WHAT THIS TASK INVOLVES
Using the records below, output the stretch that opens with the line containing "You are a computer-use" and closes with the line containing "Task: Click the microphone voice command icon", exactly and including both lines, with nothing more.

INFORMATION GIVEN
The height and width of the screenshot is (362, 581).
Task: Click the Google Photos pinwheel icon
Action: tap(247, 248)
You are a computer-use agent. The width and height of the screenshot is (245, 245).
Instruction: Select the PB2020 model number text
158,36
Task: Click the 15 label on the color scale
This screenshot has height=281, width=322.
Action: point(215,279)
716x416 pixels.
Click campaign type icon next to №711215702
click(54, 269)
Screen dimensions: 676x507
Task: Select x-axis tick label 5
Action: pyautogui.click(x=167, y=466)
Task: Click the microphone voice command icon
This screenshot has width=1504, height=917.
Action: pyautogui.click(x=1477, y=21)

==

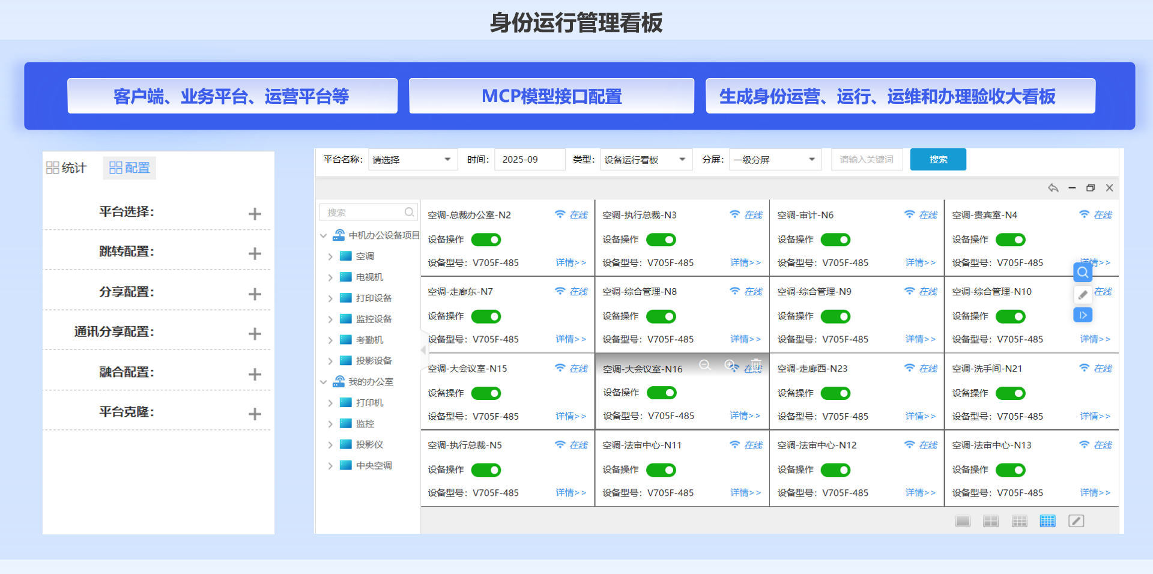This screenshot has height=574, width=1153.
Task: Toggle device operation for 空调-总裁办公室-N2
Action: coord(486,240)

RESULT BELOW
You are a computer-use agent. The width and height of the screenshot is (245, 245).
Instruction: Select the PB2020 model number text
158,36
Task: Click the 15 label on the color scale
This screenshot has height=281, width=322.
Action: point(215,279)
716x416 pixels.
Click campaign type icon next to №711215702
click(54, 269)
Screen dimensions: 676x507
Task: Select x-axis tick label 5
Action: pyautogui.click(x=167, y=466)
Task: Click the microphone voice command icon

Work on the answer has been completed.